[Items listed in a dataset]

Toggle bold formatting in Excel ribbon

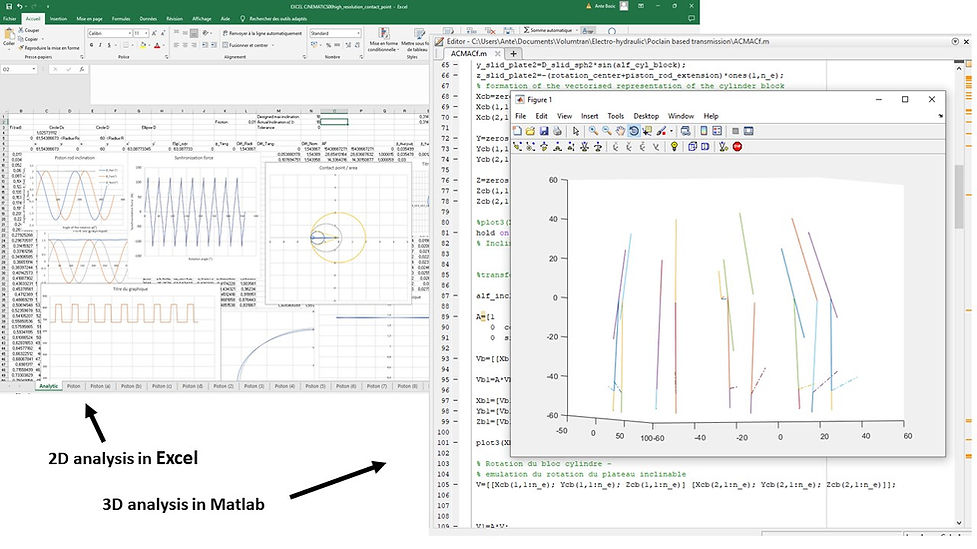90,45
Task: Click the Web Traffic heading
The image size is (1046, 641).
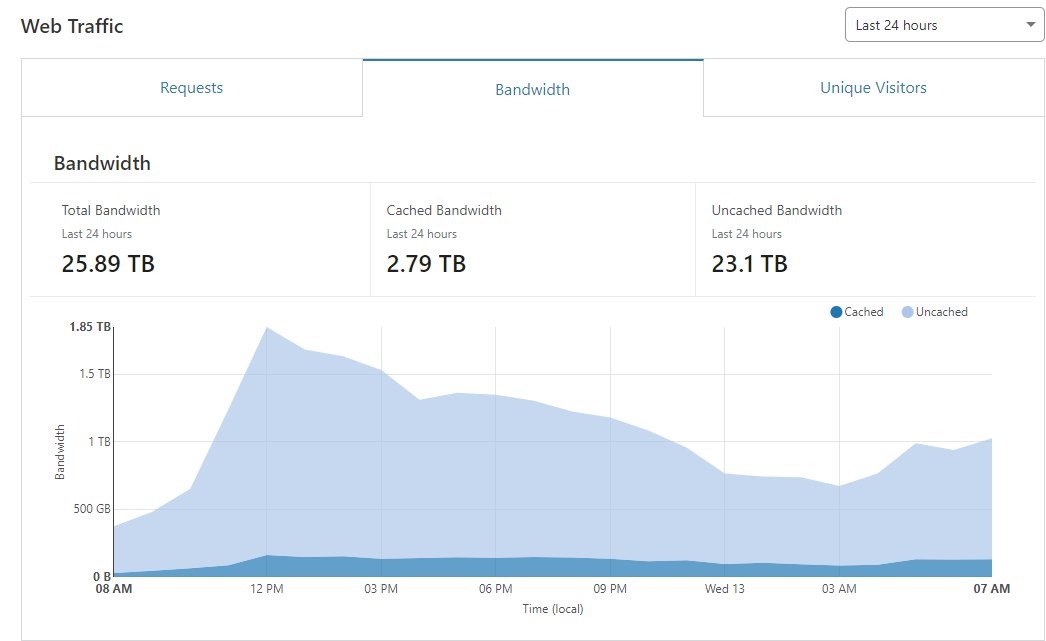Action: pos(72,27)
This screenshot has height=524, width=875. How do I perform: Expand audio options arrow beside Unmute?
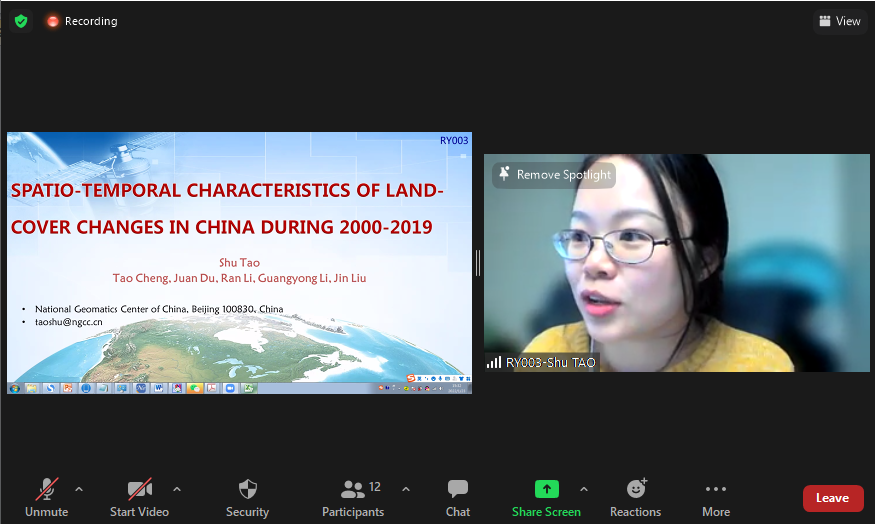pyautogui.click(x=79, y=489)
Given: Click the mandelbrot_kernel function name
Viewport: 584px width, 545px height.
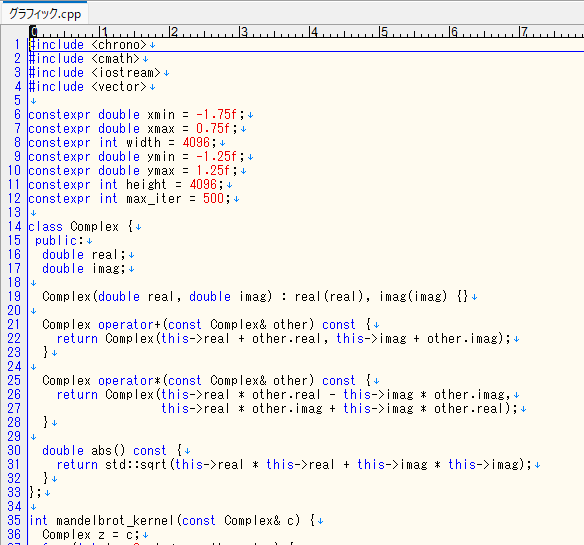Looking at the screenshot, I should [x=115, y=520].
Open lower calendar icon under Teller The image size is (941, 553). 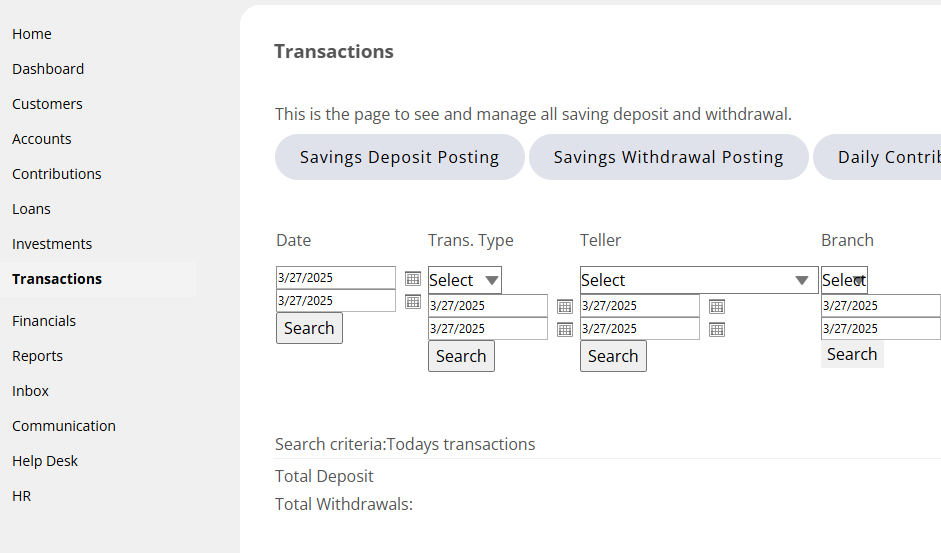coord(717,329)
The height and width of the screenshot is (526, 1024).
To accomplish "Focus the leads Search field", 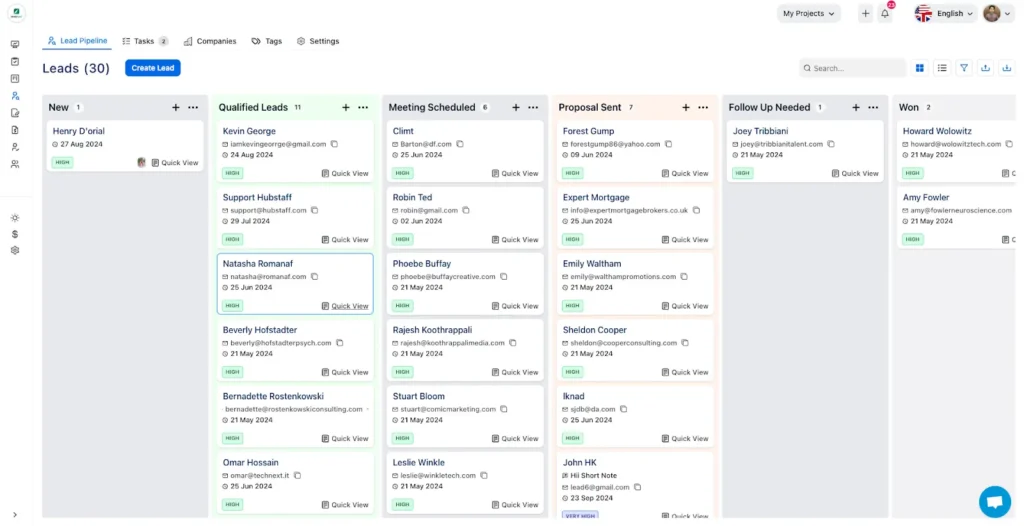I will (x=852, y=68).

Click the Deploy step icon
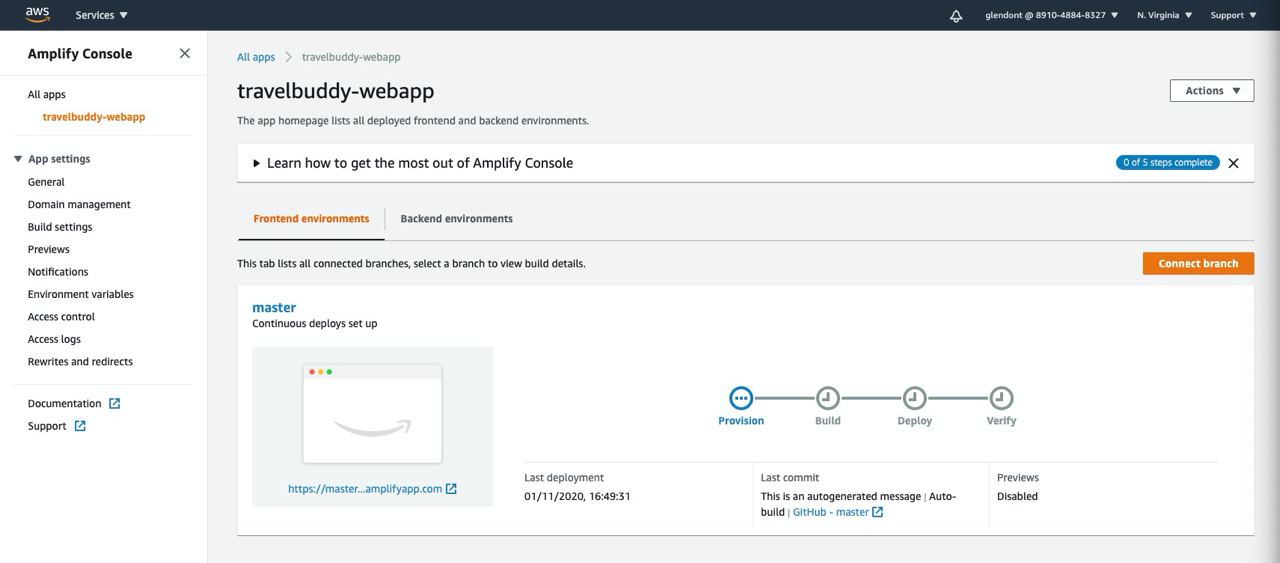coord(914,398)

▸ DIRECTIONS FOR THIS TASK:
Word for word, retype the lines in the entries above that run from the one with "Task: Click the Web Traffic heading" through the one with "Given: Click the". Both ends count; pictures do not.

▸ TASK ANSWER:
Task: Click the Web Traffic heading
The image size is (1046, 641).
Action: pos(72,27)
This screenshot has height=524, width=875. How do I perform: Expand audio options arrow beside Unmute?
pyautogui.click(x=79, y=489)
Given: Click the mandelbrot_kernel function name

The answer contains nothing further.